Another important thing is to learn common sense in first three years.
For example, work like cleaning, greeting the delivery guys, serving tea when older customer come… Those basic things should be taught now because it is no fun for it to be brought up after five or six years. That creates a defensive mindset. Skills come later, so it is important to learn the basics.
If you cannot take basic care, you cannot provide good service.
If you think about doing business in the future, you have to gain that knowledge at an early stage.
It’s also important so that you are not ashamed when you move to another restaurant.
If you don’t learn standards, no one treats you well.
Hearing your stories, I think it is great that you have both feet on the ground and have a clear image of your future. Lastly, I would like to hear about your wife, who has been supporting you and your business.

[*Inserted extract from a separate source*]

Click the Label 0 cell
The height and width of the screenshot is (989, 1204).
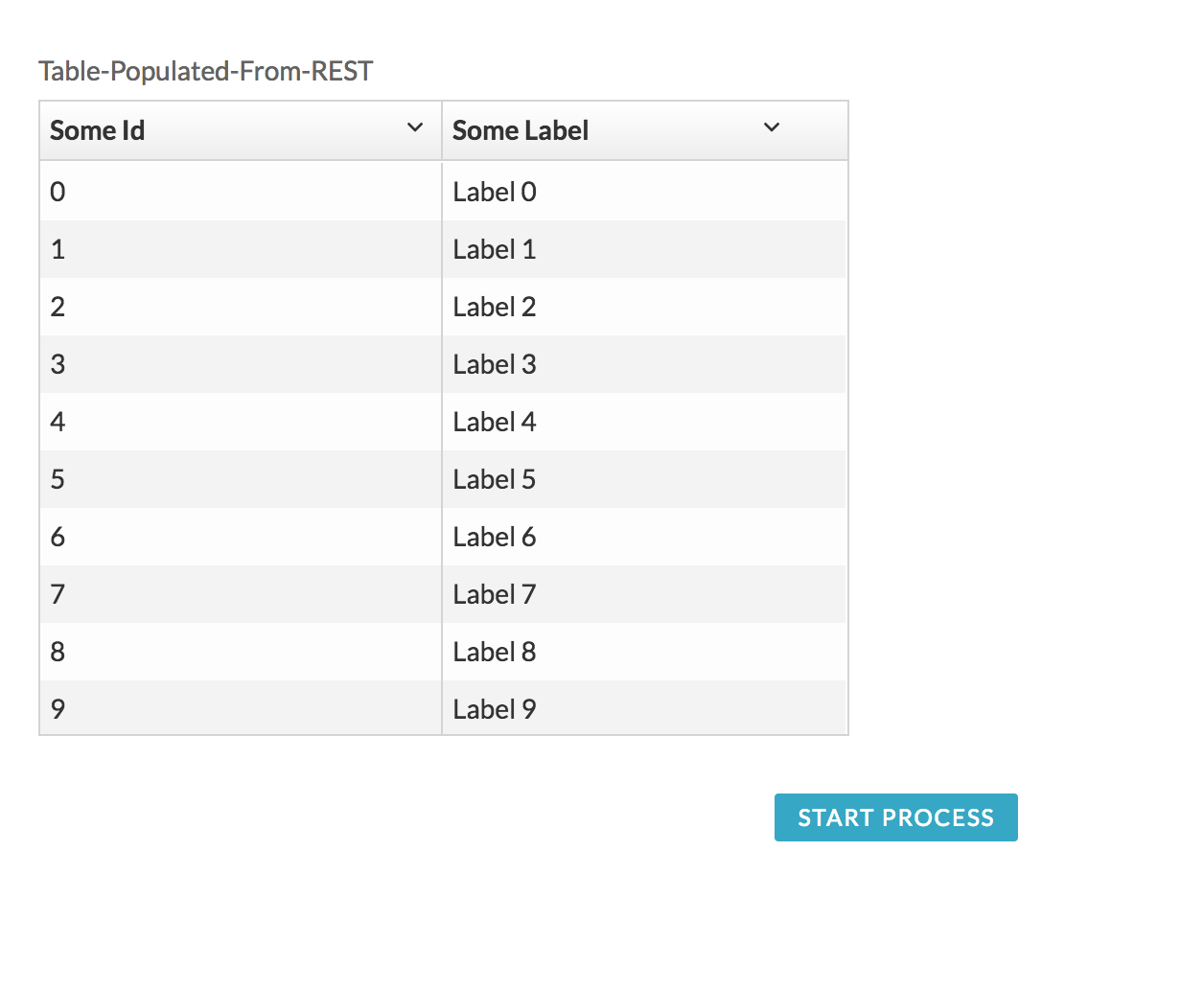coord(644,192)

My wife never objected about my independence and in fact supported me actively.
If I didn’t have my wife, I probably wouldn’t have what I do now. I realized that there are many areas in which men are not strong.
As the restaurant got busy, we fought each other from our professional positions.
My wife gave me her opinion, like, “We should do this for our customers,” from a service point of view; but for me, I could not actually do that.
But we have aimed for better service by hearing from both sides.
I might have lost track of customers’ points of view if I were by myself.
In this case, your staff is not a stranger but your wife; so opinions must be expressed more straightforward.
Of course that’s the case. If the relationship was owner-employee, we would have kept our thoughts to ourselves. It is more like partners than husband and wife. It allows us to work on ourselves and move into a good direction. My wife is a strong person, so whenever I wanted to give up, she supported immensely. She always kicked my butt, but she also carried me in a way.
It’s been 17 years since we started, and I think it’s a very good thing that she is my wife.
(Interview: Takashi Ichihara Writer: Tomoko Tanaka Photographer: Wakana Nouya)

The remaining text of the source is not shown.